IBISWorld expects the first scheduled reduction in the business energy investment tax credit (ITC) at the end of 2019 to cause a flurry of solar panel installations during the next three years as buyers take advantage of the current 30.0% credit. Despite an uptick in demand, the overall falling price of PV panels will allow suppliers to offer lower rates for installation services.

The end of the ITC is not the only thing driving prices down, according to IBIS World Business Research Analyst Sean Windle. “The solar investment tax credit is a driver, but not necessarily the key driver,” Windle wrote in response to emailed questions from Energy Manager Today. “Falling PV panel prices are the main thing luring more buyers off the sidelines to install solar capacity and lower long-term energy bills.  Additionally, now the that the tax credit has been extended, nonresidential developers don’t have to rush as  much to get projects off the ground to take advantage of it.”

The firm said that price volatility will remain high during the next three years, which will make budgeting difficult.
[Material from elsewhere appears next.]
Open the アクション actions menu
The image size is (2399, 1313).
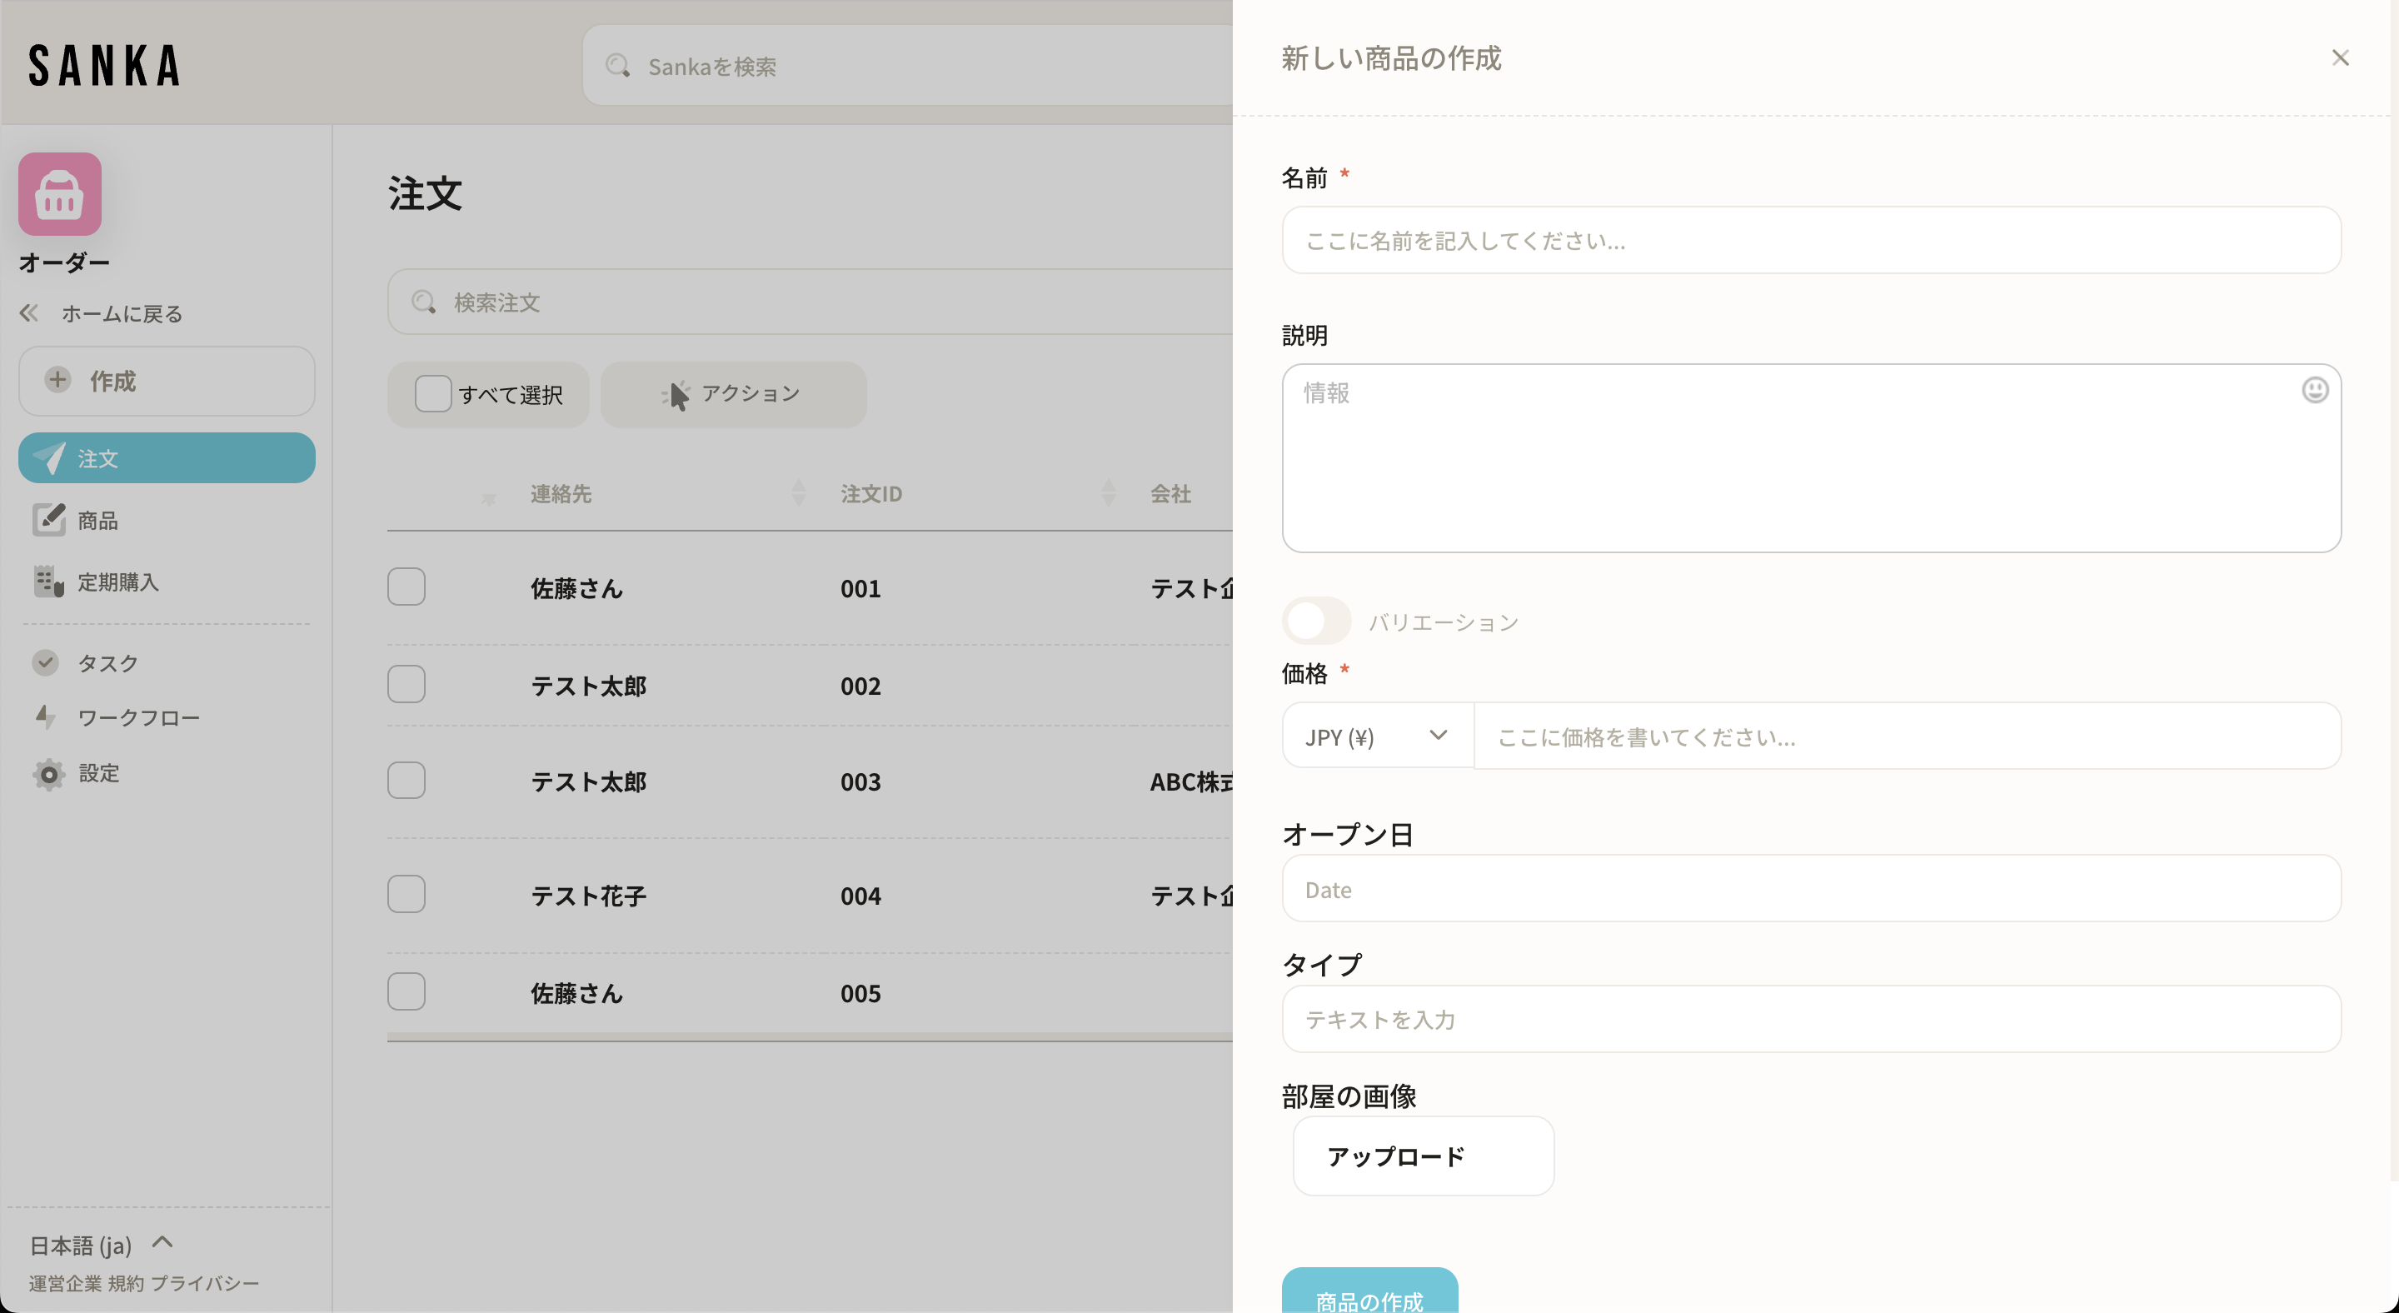(x=733, y=394)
Windle added that residential are outperforming commercial installations. “That is partly due to faster overall growth in residential building activity, as well as declining corporate profit,” he wrote.

The shrinking costs almost certainly are responsible, at least partly, for the increase in solar jobs. The 2017 Employment and Energy report from the Department of Energy (DoE) says that solar now employs twice as many people as the coal industry, according to Forbes. The Solar Foundation, the story says, says that the solar industry added 73,615 jobs last year. That is more than oil, coal and natural gas combined. Solar accounted for 2 percent of all new jobs created last year.

The Solar Foundation added that sales people in the field earn an average of $45 per hour and installers $26 per hour.